Party City filed for bankruptcy protection on Tuesday after years of losses and weak sales.
The largest chain of party supplies and Halloween specialties in the United States said in a regulatory filing that it reached an agreement with debt holders to reduce its $1.7 billion debt load.
The company said it secured $150 million in financing that will allow it to keep stores open and operations underway. As of October, the company had a total of 761 Party City (PRTY) stores and 149 temporary Halloween City stores. In 2021, Party City (PRTY) had more than 16,000 full-time and part-time employees.
For years, Party City has fought against competition for party supplies and decorations from big box chains and online stores. The rise of Spirit Halloween, a pop-up store model, also cut into Party City’s sales during the prime Halloween season.
The company also had to contend with rising costs during the pandemic and helium shortages, which hurt balloon sales. Balloons are a “focal point of our growth strategy and are a key driver of our differentiated brand experience,” the company said in a regulatory filing.
Between 2017 and 2021, Party City’s sales fell 8% to $2.2 billion.
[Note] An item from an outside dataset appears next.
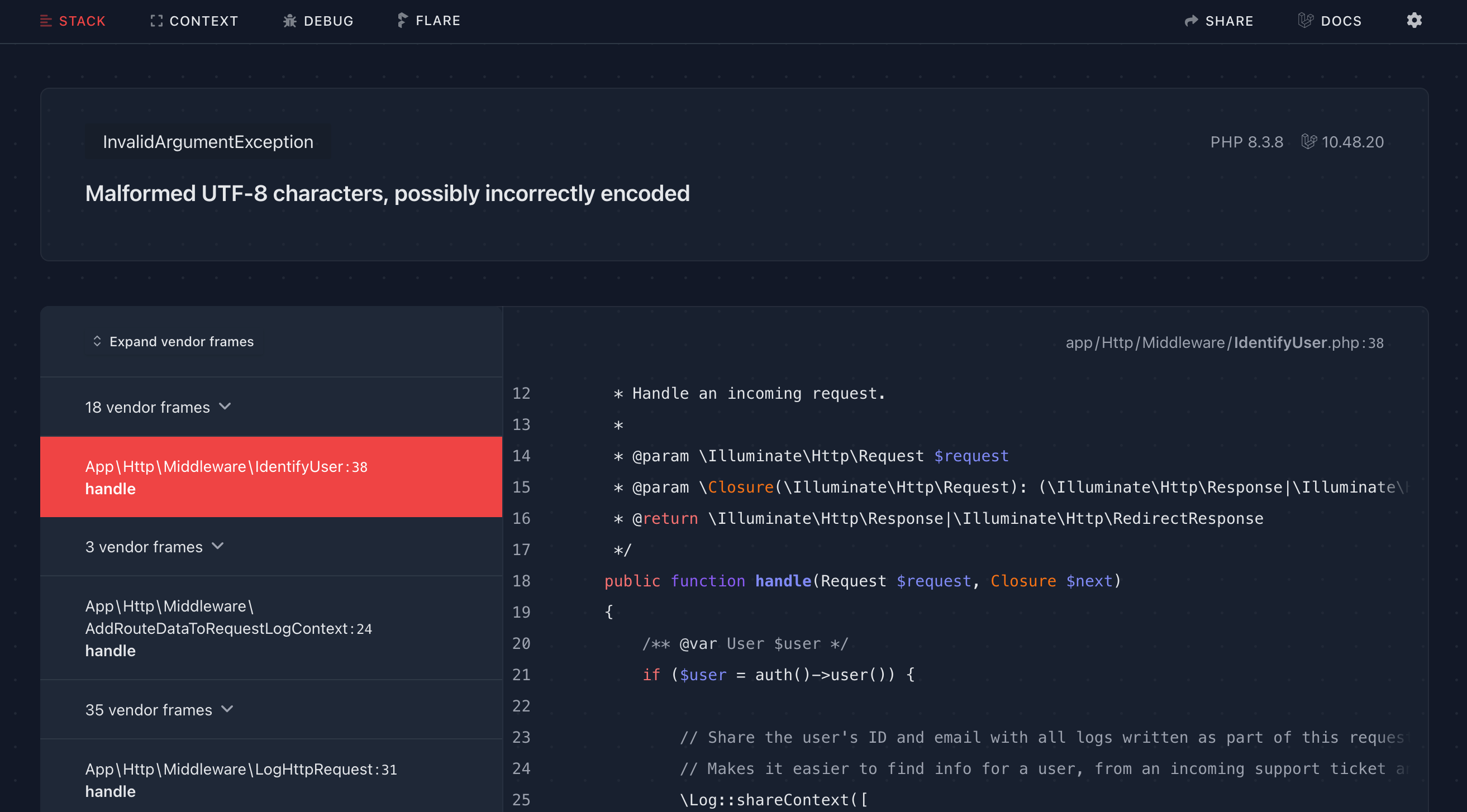
Task: Open settings via gear icon
Action: tap(1414, 21)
The company projects that sales will remain flat in 2022. The company also lost money every year between 2019 and 2021 and said it was on track to lose up to $199 million in 2022.
Party City said in December that it was at risk of a delisting from the New York Stock Exchange because its stock fell below an average of $1 a share for 30 trading days.
Other struggling retailers are also at increased risk of bankruptcy in 2023 as consumers pull back on spending.
Bed Bath & Beyon this month gave a gloomy message about the future, warning that a bankruptcy filing is a possible outcome for the company.
There is “substantial doubt about the company’s ability to continue” due to the deteriorating financial situation.